I drove to Victoria Moore’s upstairs flat in Fulham, part of a Victorian era building, which has a beautiful pale oak herringbone parquet floor. She’d just put her daughter Francesca, 18 months, to bed. Every so often throughout our conversation, I’d hear a few noises from the baby monitor.
Victoria immediately opened a bottle of British fizz, Wiston Estate, to go with a home-baked plate of cheese gougères. I wasn’t expecting it, but she set about cooking dinner, pasta with tomato sauce. Pale and slim with shoulder length dark hair, she talks quickly, precisely, articulately; ideas opening up mid-sentence.
Are you a wine expert? Have you a Masters of Wine qualification?
No. It’s very difficult and expensive. I don’t want to be trained in the same way as everyone else. I slightly rebel against the way they want you to write their tasting notes. Everyone always assumes you want to do Masters of Wine, but there’s all sorts of stuff I am interested in knowing. I enrolled on a masters course in psychology for three years instead. My thirst for learning more came out in that way.
There’s far more money in booze than in food it seems.
There’s a lot of money in spirits, not so much in wine. Producers are smaller; it’s all hand-made.
Spirit companies have a product they can make more of. People go on about beer but you can expand your brewery in five seconds. Look how quickly Brewdog grew. A winery could never grow that fast. They have one harvest a year; they can’t harvest them until they are 3 years old. Wines don’t produce really good grapes until they are in their teens, twenties, thirties. For instance, this is a 2010 wine we are drinking.

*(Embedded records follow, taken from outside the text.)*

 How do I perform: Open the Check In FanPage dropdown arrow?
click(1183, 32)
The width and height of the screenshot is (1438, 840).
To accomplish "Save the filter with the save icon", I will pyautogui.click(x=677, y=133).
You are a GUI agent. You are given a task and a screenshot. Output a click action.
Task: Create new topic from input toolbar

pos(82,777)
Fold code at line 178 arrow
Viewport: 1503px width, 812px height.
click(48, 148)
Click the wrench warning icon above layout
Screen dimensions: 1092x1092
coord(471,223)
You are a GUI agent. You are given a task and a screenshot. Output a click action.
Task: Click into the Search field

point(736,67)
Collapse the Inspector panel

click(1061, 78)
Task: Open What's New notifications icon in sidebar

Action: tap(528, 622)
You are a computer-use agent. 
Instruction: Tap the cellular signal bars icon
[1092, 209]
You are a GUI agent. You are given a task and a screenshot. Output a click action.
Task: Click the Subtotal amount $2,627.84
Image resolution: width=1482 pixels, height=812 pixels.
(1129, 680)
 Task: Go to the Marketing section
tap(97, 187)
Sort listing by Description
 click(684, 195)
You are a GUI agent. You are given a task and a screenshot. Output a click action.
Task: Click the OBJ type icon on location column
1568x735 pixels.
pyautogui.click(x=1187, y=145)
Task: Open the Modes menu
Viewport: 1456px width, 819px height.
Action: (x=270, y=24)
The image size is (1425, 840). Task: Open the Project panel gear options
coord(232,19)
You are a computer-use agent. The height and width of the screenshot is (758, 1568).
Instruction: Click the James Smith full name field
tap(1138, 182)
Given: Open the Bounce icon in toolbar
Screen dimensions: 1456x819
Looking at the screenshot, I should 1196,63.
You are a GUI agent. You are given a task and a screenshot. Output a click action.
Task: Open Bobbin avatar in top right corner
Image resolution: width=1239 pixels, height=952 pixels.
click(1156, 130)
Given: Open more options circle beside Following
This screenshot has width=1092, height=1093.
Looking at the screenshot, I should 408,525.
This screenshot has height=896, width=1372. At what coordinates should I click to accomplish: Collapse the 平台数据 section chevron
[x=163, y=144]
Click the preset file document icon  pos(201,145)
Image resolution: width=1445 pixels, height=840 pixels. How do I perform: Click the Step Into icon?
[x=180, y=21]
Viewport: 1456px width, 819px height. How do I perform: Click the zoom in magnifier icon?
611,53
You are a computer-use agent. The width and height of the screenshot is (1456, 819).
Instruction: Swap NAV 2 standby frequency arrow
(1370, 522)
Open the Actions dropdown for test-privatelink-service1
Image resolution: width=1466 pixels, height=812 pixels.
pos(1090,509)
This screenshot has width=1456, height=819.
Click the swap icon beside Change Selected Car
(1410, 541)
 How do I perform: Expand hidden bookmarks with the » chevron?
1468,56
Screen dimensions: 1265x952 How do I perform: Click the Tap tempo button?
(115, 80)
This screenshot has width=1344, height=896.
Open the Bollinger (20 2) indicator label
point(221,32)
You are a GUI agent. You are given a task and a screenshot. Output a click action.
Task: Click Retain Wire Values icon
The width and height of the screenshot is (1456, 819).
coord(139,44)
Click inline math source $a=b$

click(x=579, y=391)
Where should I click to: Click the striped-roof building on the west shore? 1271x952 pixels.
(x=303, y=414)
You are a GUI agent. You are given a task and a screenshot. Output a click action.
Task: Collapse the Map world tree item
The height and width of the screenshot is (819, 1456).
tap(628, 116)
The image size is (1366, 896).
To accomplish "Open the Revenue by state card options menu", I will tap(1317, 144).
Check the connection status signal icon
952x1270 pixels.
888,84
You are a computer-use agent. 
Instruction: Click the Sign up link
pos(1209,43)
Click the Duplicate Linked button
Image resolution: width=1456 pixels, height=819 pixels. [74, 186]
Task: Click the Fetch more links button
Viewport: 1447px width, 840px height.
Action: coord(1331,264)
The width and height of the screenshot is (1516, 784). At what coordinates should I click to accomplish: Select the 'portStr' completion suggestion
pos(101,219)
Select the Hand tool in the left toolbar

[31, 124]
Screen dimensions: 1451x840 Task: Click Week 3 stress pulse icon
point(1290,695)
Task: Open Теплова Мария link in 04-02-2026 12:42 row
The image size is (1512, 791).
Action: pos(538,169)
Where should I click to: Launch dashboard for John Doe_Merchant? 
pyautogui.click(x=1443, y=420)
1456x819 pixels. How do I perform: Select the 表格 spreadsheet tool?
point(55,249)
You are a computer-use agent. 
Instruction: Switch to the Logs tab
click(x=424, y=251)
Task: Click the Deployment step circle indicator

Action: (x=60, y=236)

Eight years old. How much does a bottle of this cost?
About £40.
That’s not bad.
Champagne’s gone more expensive now. This is a proper product.
Is this how Champagne used to be in France?
I don’t think anybody knows the answer to that question. You can’t replicate it.
British sparkling wine is winning a lot of prizes. It’s very brut. I lived in France for a long time; the French often drink demi-sec with dessert.
The taste in Champagne used to be sweeter. The fashions dip up and down over the years. There is a slight trend here back towards both sweeter and drier champagne. For sweet, think of Moet’s ‘Ice‘, 55g sugar per litre, and Lanson’s White Label, that sells so well. In the wine trade they say, “people talk dry and drink sweet”.